-- WHAT YOU HAVE TO DO --
All lines below containing "Viewport" are to be listed.

-- Stored items --
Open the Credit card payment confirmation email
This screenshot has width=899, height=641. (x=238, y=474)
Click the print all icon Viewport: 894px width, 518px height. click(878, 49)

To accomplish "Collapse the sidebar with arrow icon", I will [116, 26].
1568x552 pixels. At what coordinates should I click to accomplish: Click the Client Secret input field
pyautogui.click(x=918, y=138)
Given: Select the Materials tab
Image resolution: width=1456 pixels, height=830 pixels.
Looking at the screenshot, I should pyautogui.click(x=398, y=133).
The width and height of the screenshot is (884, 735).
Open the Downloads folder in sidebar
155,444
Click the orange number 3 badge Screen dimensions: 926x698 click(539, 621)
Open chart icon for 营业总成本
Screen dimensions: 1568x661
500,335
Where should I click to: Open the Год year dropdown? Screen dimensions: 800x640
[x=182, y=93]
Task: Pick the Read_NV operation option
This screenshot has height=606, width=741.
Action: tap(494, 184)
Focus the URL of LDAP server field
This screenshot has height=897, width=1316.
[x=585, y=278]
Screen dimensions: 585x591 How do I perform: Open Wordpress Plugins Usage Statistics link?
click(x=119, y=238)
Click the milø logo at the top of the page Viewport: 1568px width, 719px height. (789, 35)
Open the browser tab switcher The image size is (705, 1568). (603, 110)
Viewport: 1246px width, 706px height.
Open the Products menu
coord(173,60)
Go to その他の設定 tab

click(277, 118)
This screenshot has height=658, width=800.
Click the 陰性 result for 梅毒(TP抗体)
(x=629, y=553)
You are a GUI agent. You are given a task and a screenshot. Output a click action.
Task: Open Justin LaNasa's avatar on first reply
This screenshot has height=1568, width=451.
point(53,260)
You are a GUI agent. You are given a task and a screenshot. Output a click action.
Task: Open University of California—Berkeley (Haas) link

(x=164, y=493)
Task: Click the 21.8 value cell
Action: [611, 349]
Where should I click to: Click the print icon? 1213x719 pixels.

-- TASK RESULT --
Click the print all icon Viewport: 894px width, 518px height. click(878, 49)
Click the milø logo at the top of the page Viewport: 1568px width, 719px height. (789, 35)
Viewport: 1246px width, 706px height.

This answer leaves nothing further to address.